■ **Excerpted passage**
%%

Why isn't there an option in Publisher to stop a reload if there are syntetic keys ? That's because Publisher has no messageboxes, and it is not likely that someone will read the logs of Publisher tasks marked as _SUCCESSFULL_ (in case there is enough memory to finish the syntetic keys).

-Alex

StefanBackstrand
Partner - Specialist
Partner - Specialist


Alexandru Toth wrote:Why isn't there an option in Publisher to stop a reload if there are syntetic keys ? That's because Publisher has no messageboxes, and it is not likely that someone will read the logs of Publisher tasks marked as _SUCCESSFULL_ (in case there is enough memory to finish the syntetic keys).
No it's not because Publisher "has no messageboxes", it's because that functionality is not implemented. No one would suggest something as stupid as message boxes in a service. And information and warning messages will of course wind up in the log files for the proper component.

I'm not going to argue about architectural design decisions made by Product, but limiting the usage of certain functionality because some developers build the worlds worst Qlikview applications somehow seems quite stupid, really. It defeats the power of the software.

I don't really know where you're going with this, but if you have suggestions on improving the product, please talk to your Qliktech account manager and they can help receive your idea for improvements, if any, in future releases of Qlikview.

%%

■ **Task prompt**
Pick up the forum exchange about synthetic keys in Publisher after its final sentence and continue it. The records that follow are separate material and have no connection to the forum exchange about synthetic keys in Publisher.

■ **Data excerpts**
%%

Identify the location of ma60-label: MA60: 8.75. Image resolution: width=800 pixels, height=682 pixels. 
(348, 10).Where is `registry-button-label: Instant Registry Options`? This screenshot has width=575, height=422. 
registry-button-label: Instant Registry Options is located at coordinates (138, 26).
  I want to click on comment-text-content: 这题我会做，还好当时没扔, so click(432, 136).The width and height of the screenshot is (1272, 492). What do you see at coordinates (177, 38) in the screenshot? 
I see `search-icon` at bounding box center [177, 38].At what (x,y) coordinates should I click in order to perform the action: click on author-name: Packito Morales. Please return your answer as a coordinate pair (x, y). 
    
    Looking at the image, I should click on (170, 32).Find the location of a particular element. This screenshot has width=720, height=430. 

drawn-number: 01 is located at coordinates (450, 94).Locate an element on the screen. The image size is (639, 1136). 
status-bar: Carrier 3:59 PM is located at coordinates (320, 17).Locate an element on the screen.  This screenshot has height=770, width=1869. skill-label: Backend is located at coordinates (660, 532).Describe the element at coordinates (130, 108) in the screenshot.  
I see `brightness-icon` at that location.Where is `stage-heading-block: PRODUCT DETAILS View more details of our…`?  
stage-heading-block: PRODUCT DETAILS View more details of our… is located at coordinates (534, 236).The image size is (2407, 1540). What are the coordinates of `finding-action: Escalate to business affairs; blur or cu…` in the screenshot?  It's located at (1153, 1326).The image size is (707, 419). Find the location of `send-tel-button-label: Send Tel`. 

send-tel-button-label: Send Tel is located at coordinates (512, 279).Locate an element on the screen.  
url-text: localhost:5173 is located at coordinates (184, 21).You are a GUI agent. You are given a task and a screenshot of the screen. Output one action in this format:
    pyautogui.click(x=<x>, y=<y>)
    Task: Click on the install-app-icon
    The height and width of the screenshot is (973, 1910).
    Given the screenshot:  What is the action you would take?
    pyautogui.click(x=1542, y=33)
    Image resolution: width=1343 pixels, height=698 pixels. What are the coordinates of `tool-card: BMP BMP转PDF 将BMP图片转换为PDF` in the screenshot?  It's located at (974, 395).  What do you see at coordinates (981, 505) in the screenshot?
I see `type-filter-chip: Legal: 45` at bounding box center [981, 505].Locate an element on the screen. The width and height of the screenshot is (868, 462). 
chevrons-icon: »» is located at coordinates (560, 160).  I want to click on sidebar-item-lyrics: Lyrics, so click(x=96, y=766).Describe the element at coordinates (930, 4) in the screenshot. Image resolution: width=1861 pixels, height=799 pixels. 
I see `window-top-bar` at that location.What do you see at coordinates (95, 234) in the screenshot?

%%

■ **Written answer**
Not applicable
Author

In an enterprise environment developers do mistakes, and publisher runs "wrong" tasks. Ideally, the other users and publisher schedules don't need to be affected. There was a question, and two possible ways how to limit memory per task.

I keep wondering why you combat this ideea so agressively .. ?

-Alex

StefanBackstrand
Partner - Specialist
Partner - Specialist

I disagree, because you consistently keep making faulty assumptions on how Windows work or does not work, and also seem to totally ignore the fact that many of the issues we saw at your former client was related to either the client environment, badly designed documents or poorly educated developers, I am sorry to say.

Qlikview is not the perfect software, but your tone in our discussions have historically been very negative towards Qlikview and Windows systems in general.

I am sorry to hear that you find this aggressive. I will try and avoid it in the future.

Not applicable
Author

So.... while the discussion regarding Windows and QV ability to manage resource intensive applications was an interesting one, it turns out that the practical solution was to limit the applications/documents' timeout so that it doesn't burden the server more than necessary. In this case I chose 60min as that is more than enough time for reload to run (in my opinion and in my environment).

Also, because I have v10 SR1 I chose to limit/throttle the CPU to 90%, and to reduce the affinity to only 6 (of my 😎 CPUs.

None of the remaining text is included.